Südöstlich von Mailand nahm ein Busfahrer 51 Jugendliche als Geiseln und setzte den Bus in Brand. Polizisten zerschlugen die Fenster, um die Kinder zu retten.

Mailand - In letzter Minute hat die italienische Polizei eine Tragödie verhindert: Sie befreite 51 Schüler aus der Gewalt ihres Busfahrers, der in dem Fahrzeug Benzin ausgoss und es in Brand setzte. Der Mailänder Staatsanwalt Francesco Greco sprach nach der Geiselbefreiung am Mittwoch von einem „Wunder“. Die Polizisten hätten sich vorbildlich verhalten und ein „Blutbad“ verhindert. Der aus dem Senegal stammende Fahrer wollte mit seiner Tat nach Angaben seines Anwalts auf den Tod afrikanischer Flüchtlinge im Mittelmeer aufmerksam machen.

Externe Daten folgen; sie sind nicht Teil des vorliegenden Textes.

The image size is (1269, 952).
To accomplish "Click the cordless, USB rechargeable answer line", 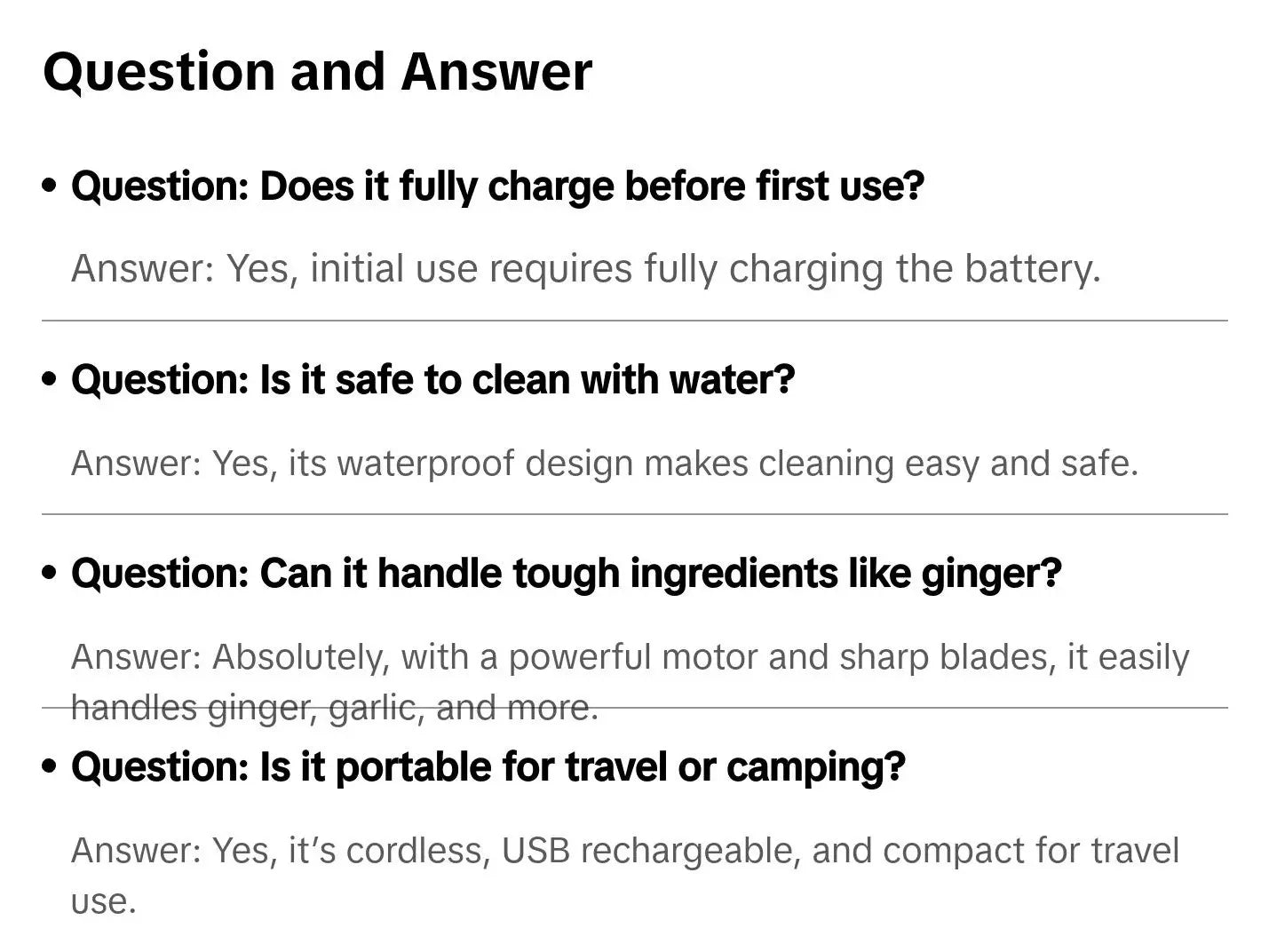I will 625,875.
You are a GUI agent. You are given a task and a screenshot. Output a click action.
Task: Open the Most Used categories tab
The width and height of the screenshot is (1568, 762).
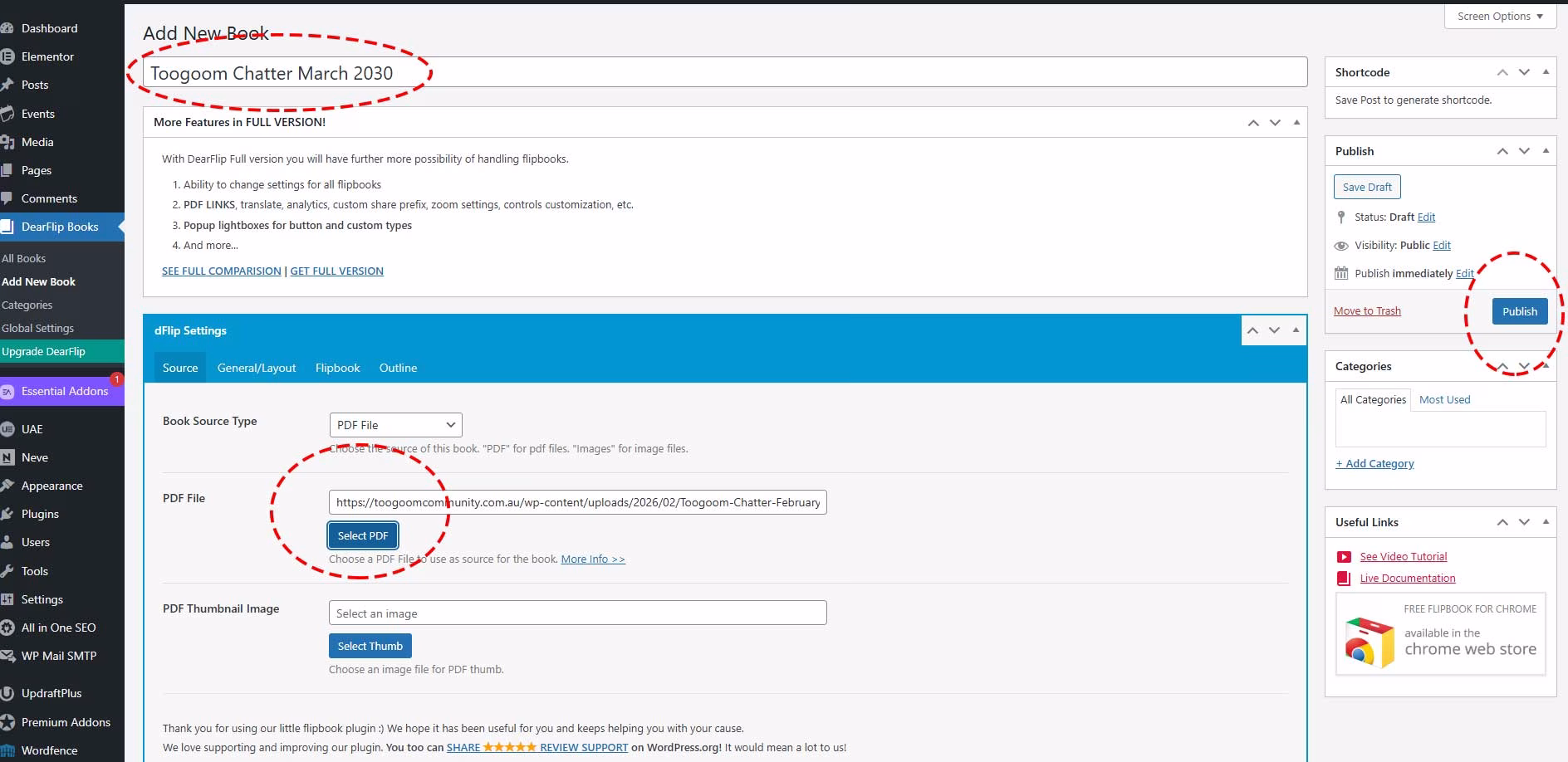1444,399
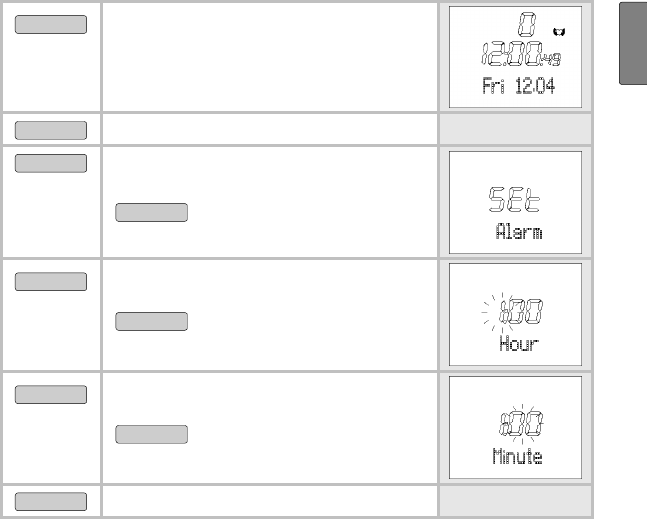Open the dark gray tab at the page edge
The image size is (647, 519).
(633, 43)
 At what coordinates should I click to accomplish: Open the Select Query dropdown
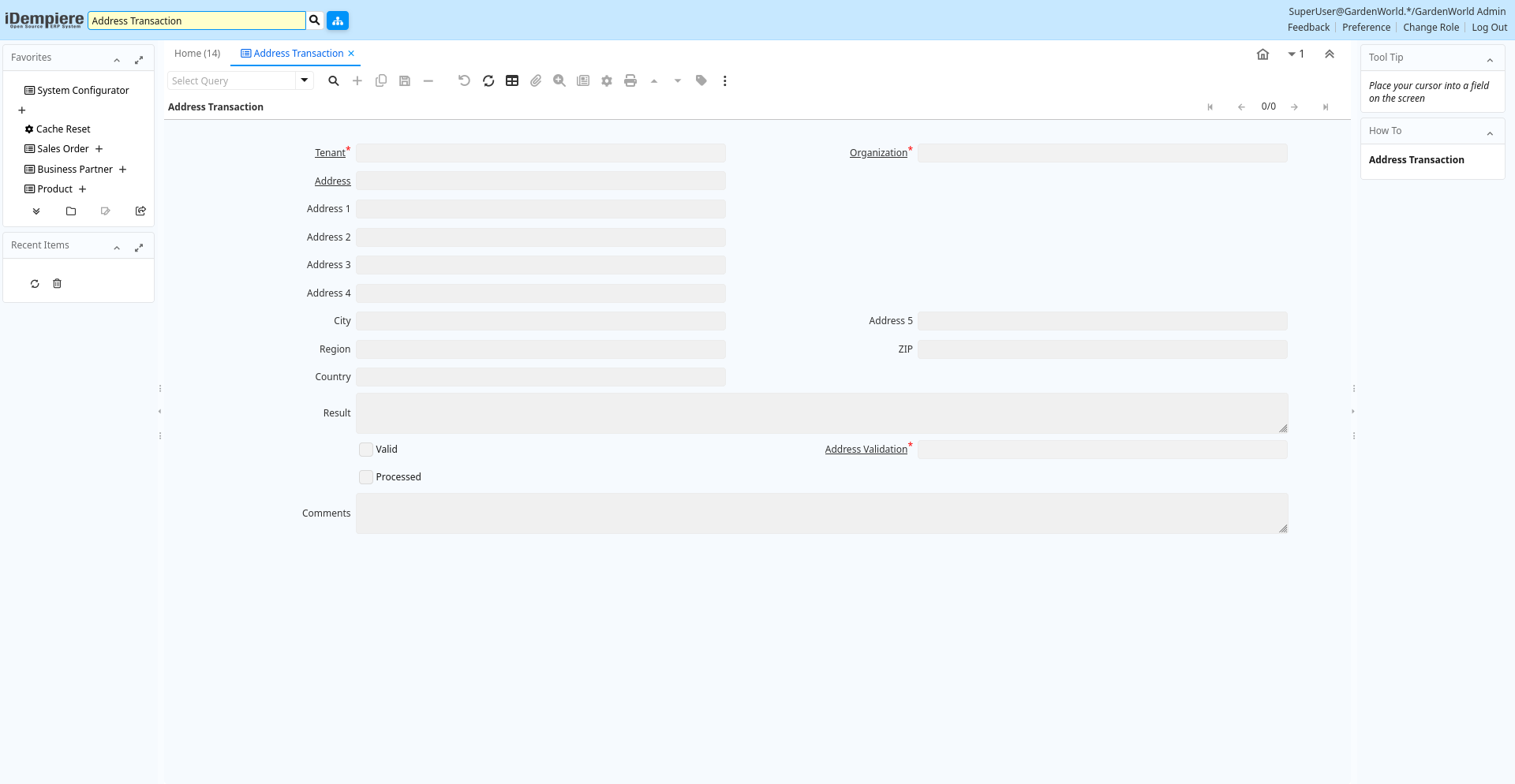[x=305, y=80]
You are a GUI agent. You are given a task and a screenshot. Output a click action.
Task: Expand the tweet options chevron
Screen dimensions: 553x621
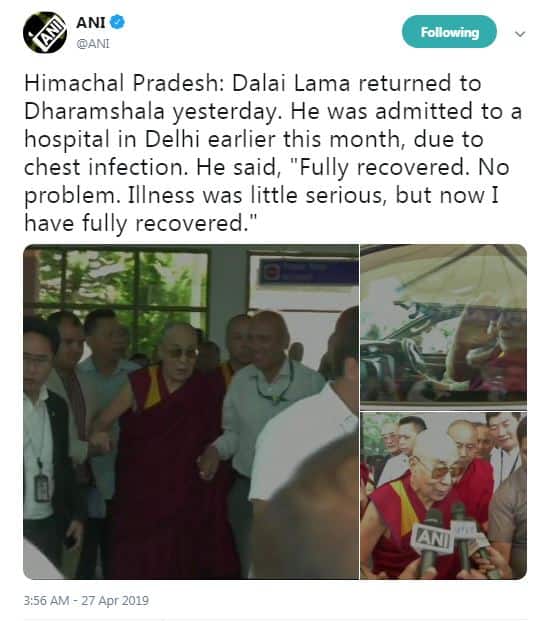(520, 34)
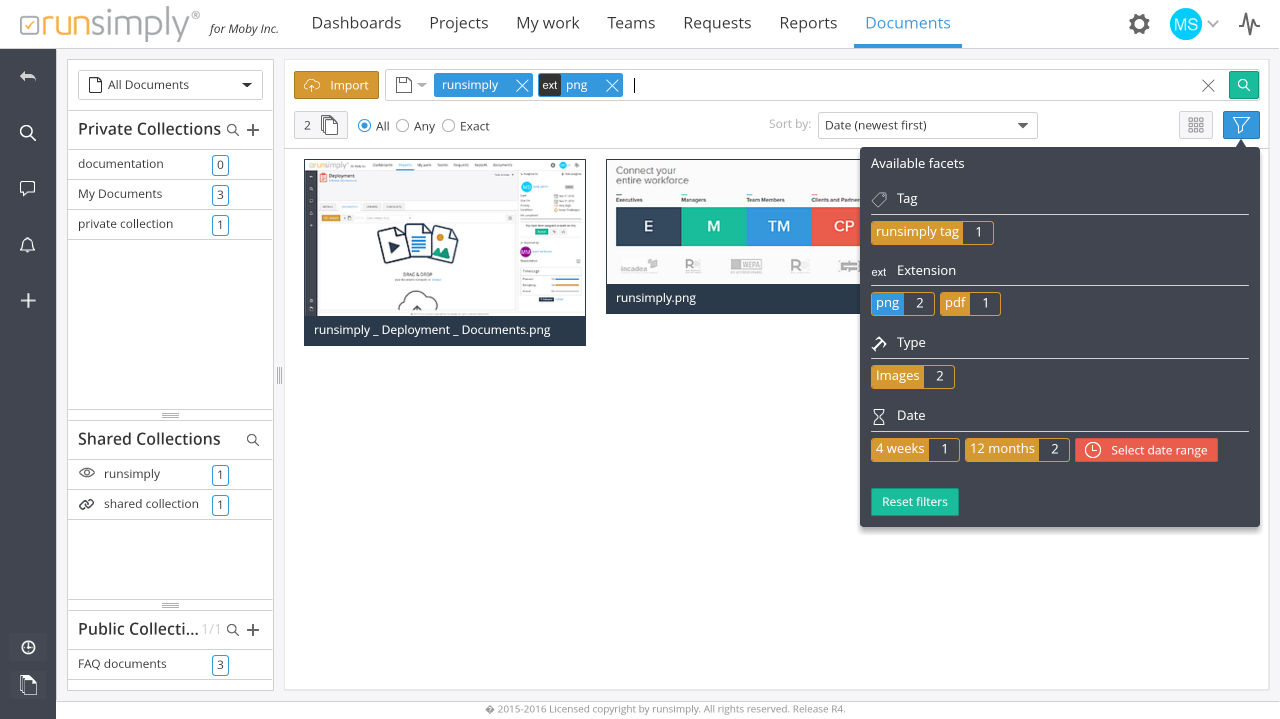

Die Schüler einer Oberschule kehrten in Begleitung von drei erwachsenen Betreuern von einem Sportausflug zurück, als der Fahrer plötzlich die Route änderte und verkündete, dass sie seine Geiseln seien. „Niemand kommt hier lebend raus!“ rief der Mann nach Berichten mehrerer Schüler.

 

„Drei Kinder im Meer verloren“

Der Fahrer habe zwei volle Benzinkanister und ein Feuerzeug gehabt und ihnen die Handys abgenommen. Die Betreuer zwang er, die Kinder mit Stromkabeln zu fesseln. Einem der Jugendlichen gelang es, das Handy eines Mitschülern vom Boden aufzuheben und seine Eltern anzurufen, die die Polizei verständigten. Die Polizisten blockierten den Bus in San Donato Milanese südöstlich von Mailand und schlugen dessen hintere Fenster ein. Während das Fahrzeug in Flammen aufging, retteten sie die Kinder und brachten sie ins Freie. Der Fahrer habe immer wieder gesagt, dass „so viele Menschen in Afrika sterben und dass das die Schuld von (Vizeregierungschef Luigi) Di Maio und (Innenminister Matteo) Salvini ist“, berichtete eine Schülerin. Der Mann habe gerufen, er habe „drei Kinder im Meer verloren“, sagte ein Schüler laut italienischen Medienberichten.

Tat eines Einzelnen

Der oberste Anti-Terror-Ermittler der Region Mailand, Alberto Nobili, sprach von der Tat eines Einzelnen ohne Verbindung zum radikalen Islamismus. Der Fahrer habe seine Tat seit mehreren Tagen geplant. Sein Ziel sei es gewesen, „dass alle Welt von seiner Tat spricht“. Im Internet habe er ein Video veröffentlicht, in dem er Afrika aufrief, „sich zu erheben“. Nach Angaben seines Anwalts wollte der Mann „die Aufmerksamkeit auf die Folgen der Einwanderungspolitik lenken“. Laut Staatsanwalt Greco rammte der Bus ein Auto, dessen Insassen - ein Vater und sein Sohn - sich in Sicherheit bringen konnten, bevor es in Flammen aufging. Sowohl der Bus als auch das Auto brannten völlig aus. Zuvor hatte der Bus bereits eine Polizeisperre durchbrochen. Etwa ein Dutzend Schüler und zwei der erwachsenen Begleiter wurden mit leichten Rauchvergiftungen ins Krankenhaus gebracht.

Vorwurf des „Terrorismus“

Der Fahrer musste wegen Verbrennungen an den Händen behandelt werden. Ihm werden Geiselnahme, ein versuchtes „Massaker“ und Brandstiftung zur Last gelegt, erschwerend kommt der Vorwurf des „Terrorismus“ hinzu. Das Innenministerium teilte mit, es werde geprüft, ob dem 47-Jährigen die italienische Staatsbürgerschaft entzogen werden könne, die er seit 2004 hat. Die italienische Regierung aus der rechtsextremen und fremdenfeindlichen Lega-Partei und der populistischen Fünf-Sterne-Bewegung hat die Einwanderungspolitik extrem verschärft und lässt praktisch keine Flüchtlinge mehr ins Land. Der Mann arbeitete seit 15 Jahren als Schulbusfahrer. Laut italienischen Medienberichten wurde ihm 2007 wegen Alkohols am Steuer vorübergehend der Führerschein abgenommen, sein Arbeitgeber sei jedoch nicht darüber informiert worden. 2018 wurde er demnach wegen sexueller Belästigung Minderjähriger zu einem Jahr Gefängnis verurteilt. Auch davon habe sein Arbeitgeber nichts gewusst.